### SOURCE RECORDS

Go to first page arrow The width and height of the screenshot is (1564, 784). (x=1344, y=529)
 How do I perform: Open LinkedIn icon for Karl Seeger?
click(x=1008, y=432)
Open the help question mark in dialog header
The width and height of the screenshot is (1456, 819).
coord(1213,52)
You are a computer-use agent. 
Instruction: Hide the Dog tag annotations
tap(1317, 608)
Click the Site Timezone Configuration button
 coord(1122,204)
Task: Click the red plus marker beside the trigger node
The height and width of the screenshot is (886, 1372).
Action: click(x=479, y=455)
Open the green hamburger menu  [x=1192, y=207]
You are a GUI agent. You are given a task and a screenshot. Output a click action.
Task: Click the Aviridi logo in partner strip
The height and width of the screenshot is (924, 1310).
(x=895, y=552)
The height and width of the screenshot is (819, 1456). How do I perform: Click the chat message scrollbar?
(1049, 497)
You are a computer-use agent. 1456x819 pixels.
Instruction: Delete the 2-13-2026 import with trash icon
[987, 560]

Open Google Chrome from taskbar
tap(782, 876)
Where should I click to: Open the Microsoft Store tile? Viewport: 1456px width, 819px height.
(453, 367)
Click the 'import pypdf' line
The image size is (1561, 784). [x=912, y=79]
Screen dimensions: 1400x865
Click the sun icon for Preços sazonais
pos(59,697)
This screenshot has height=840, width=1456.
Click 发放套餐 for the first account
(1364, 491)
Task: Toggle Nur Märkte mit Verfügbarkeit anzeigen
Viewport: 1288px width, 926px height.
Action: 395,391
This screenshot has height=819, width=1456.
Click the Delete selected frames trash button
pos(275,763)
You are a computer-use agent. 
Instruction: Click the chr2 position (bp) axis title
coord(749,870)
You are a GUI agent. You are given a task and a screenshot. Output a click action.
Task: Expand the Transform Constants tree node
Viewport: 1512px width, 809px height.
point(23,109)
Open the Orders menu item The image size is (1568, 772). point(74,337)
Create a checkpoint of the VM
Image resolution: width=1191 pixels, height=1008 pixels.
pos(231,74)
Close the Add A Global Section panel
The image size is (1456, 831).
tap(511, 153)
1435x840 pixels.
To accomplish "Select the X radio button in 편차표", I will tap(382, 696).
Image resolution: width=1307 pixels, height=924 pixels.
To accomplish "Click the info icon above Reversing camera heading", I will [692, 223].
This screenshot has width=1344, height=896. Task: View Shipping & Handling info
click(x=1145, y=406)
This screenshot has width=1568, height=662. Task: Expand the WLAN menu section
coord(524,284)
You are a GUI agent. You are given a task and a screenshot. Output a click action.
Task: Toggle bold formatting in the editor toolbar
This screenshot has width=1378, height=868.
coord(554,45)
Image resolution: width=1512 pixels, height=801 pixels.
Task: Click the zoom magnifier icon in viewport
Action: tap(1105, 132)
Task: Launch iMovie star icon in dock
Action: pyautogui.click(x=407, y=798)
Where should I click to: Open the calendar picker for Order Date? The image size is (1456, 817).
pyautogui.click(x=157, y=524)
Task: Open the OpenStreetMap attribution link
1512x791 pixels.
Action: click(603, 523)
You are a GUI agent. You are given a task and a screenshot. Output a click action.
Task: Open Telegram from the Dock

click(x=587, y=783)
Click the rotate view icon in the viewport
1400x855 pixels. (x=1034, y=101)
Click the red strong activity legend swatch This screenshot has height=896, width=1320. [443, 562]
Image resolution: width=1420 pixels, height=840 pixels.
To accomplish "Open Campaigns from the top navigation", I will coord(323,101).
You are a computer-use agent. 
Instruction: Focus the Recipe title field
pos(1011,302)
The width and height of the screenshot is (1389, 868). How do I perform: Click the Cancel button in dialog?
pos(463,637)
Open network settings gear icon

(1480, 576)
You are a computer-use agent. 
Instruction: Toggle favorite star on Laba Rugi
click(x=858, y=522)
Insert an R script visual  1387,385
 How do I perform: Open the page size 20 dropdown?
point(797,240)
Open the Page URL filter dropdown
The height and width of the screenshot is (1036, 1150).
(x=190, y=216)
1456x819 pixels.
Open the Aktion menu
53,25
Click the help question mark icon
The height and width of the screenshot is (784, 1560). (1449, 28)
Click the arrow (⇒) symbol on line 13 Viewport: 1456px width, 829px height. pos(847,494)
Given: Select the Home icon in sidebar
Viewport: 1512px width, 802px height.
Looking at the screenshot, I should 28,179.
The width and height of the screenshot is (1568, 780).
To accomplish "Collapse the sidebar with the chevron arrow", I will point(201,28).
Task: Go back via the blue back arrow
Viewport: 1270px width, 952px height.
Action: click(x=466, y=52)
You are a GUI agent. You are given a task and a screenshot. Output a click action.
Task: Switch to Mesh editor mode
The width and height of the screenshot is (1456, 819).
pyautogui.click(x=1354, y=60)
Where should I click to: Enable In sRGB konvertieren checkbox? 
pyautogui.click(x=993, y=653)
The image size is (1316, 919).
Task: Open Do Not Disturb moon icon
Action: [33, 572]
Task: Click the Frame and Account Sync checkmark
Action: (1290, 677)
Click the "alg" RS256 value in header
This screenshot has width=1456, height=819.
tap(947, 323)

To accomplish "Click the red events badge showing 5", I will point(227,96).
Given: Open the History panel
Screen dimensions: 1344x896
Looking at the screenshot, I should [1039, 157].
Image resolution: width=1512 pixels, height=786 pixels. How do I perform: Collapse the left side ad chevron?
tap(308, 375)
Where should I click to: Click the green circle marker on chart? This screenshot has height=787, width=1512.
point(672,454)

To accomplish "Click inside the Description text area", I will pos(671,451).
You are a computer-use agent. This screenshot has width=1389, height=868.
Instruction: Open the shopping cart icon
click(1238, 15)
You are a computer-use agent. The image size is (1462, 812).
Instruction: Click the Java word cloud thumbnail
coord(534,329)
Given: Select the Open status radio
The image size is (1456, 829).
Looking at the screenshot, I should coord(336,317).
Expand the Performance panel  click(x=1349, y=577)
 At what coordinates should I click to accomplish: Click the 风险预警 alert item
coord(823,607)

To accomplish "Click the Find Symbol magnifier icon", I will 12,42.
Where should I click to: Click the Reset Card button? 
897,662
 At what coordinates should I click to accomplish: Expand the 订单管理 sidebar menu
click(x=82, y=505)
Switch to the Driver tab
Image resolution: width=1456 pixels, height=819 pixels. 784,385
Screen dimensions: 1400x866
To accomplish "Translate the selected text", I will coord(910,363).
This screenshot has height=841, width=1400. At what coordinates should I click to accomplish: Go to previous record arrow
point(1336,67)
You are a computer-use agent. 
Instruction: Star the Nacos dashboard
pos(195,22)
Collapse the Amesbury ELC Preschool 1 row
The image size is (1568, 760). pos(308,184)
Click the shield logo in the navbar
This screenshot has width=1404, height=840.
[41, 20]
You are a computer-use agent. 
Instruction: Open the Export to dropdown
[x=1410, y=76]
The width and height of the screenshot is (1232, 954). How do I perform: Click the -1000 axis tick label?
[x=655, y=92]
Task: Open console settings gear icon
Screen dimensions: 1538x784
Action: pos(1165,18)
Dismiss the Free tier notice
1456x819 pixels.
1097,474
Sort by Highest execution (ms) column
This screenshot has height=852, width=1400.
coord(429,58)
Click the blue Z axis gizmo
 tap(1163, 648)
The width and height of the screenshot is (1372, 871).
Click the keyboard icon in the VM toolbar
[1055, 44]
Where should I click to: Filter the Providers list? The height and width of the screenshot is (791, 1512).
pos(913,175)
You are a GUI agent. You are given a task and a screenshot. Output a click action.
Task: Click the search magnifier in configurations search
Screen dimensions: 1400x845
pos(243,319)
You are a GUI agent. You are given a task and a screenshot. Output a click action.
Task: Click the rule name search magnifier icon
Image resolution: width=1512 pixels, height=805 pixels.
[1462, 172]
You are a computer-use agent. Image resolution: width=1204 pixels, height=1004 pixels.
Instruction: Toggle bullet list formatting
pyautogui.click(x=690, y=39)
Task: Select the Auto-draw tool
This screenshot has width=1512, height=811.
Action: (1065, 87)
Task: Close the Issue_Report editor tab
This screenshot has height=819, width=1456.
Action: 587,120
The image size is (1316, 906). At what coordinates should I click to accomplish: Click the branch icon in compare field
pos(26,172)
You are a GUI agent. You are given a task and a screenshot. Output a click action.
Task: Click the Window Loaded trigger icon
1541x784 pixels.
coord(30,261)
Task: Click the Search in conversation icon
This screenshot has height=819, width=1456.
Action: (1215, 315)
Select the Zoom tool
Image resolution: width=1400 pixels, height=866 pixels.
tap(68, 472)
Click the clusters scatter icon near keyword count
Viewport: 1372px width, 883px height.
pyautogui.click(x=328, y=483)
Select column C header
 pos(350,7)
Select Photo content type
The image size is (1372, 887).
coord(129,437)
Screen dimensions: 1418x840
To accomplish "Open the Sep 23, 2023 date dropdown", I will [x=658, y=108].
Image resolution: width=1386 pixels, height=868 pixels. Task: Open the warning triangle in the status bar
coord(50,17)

### PROBLEM TO SOLVE
Would you copy every line from the listing above that has the string "text" in it?

### SOLUTION TO THIS TASK
To accomplish "Click inside the Description text area", I will pos(671,451).
To accomplish "Translate the selected text", I will coord(910,363).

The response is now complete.